Under these conditions, I think we can infer that differences between the immigrant generations are due to environmental causes that boost the intelligence. Unfortunately, these conditions are rather restrictive making it a less good test of hereditarian model. Partial falseness of these assumptions together or alone would reduce in some difference between the generations that would actually be genetic in origin, not environmental as might appear. Thus, the really better way to approach these issues would just to have polygenic scores for the population in a regression so that would have a direct control for genetic confounding. Though polygenic scores would only be partially able to control due to ‘missing heritability’/measurement error, they would enable one to detect the existence of a genetic difference between generations even if one cannot control for it effectively.

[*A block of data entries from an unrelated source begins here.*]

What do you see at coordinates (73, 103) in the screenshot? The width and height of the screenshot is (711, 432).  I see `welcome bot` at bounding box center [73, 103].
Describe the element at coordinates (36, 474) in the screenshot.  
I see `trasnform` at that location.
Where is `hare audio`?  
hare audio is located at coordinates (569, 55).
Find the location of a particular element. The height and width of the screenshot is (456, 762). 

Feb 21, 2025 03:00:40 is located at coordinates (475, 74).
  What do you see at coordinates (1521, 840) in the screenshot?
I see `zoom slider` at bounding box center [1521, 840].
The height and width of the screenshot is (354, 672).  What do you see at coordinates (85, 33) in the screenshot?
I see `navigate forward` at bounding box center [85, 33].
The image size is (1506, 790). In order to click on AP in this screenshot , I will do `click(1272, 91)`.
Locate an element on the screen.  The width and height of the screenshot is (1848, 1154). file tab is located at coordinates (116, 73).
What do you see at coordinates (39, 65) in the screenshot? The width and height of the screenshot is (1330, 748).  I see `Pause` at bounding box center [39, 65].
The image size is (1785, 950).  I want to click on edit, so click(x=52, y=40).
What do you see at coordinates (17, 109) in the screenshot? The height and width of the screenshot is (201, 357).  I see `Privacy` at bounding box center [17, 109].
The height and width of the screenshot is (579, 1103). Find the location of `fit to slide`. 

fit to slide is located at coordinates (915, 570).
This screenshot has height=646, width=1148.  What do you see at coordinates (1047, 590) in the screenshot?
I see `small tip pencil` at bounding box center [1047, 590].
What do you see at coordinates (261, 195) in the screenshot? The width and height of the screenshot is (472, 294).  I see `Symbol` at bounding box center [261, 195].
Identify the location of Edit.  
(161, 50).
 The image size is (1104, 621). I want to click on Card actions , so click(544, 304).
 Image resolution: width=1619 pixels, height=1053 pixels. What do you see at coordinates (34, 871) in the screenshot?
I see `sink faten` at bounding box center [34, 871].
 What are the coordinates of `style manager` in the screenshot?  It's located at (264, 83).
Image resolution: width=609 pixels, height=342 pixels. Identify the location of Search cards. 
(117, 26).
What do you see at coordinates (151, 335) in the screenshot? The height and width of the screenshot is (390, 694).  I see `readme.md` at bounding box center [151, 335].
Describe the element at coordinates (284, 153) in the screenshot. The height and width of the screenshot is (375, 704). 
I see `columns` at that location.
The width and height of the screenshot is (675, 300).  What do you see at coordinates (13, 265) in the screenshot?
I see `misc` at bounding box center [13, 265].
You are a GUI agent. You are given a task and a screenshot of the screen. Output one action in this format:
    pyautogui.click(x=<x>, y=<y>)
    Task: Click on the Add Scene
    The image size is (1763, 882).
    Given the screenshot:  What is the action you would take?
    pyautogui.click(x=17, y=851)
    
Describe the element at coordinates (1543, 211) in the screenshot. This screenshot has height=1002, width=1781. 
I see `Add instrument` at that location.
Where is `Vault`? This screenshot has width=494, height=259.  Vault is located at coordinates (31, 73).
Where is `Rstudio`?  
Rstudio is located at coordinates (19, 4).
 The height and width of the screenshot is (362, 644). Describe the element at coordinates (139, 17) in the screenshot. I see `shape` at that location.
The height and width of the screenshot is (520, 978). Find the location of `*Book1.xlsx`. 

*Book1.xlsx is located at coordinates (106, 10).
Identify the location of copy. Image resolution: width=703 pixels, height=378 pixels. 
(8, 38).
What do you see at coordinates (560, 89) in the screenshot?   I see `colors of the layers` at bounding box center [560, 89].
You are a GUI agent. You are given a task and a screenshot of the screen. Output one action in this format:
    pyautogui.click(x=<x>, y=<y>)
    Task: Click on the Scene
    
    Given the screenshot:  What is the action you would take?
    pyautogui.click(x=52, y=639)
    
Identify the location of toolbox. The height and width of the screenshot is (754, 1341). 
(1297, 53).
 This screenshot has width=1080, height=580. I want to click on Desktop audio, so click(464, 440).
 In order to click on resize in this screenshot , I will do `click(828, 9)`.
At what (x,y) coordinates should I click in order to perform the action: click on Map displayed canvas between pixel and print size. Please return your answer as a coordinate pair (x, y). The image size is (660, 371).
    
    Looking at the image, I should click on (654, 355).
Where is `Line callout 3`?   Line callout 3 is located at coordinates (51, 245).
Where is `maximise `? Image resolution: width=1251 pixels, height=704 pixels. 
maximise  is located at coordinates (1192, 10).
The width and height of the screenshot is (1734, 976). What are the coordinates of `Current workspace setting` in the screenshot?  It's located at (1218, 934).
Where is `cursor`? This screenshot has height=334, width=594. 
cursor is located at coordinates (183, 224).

Still, the assumptions above are testable and should be tested in future studies. The PIAAC survey has of course conducted some of their own measurement invariance tests (as mentioned in Robie et al), so perhaps this rules out (3). I am not sure without having looked in detail, but it’s curious that environmentalists would be the ones in this case to have to assume MI to argue their case, opposite of the usual situation.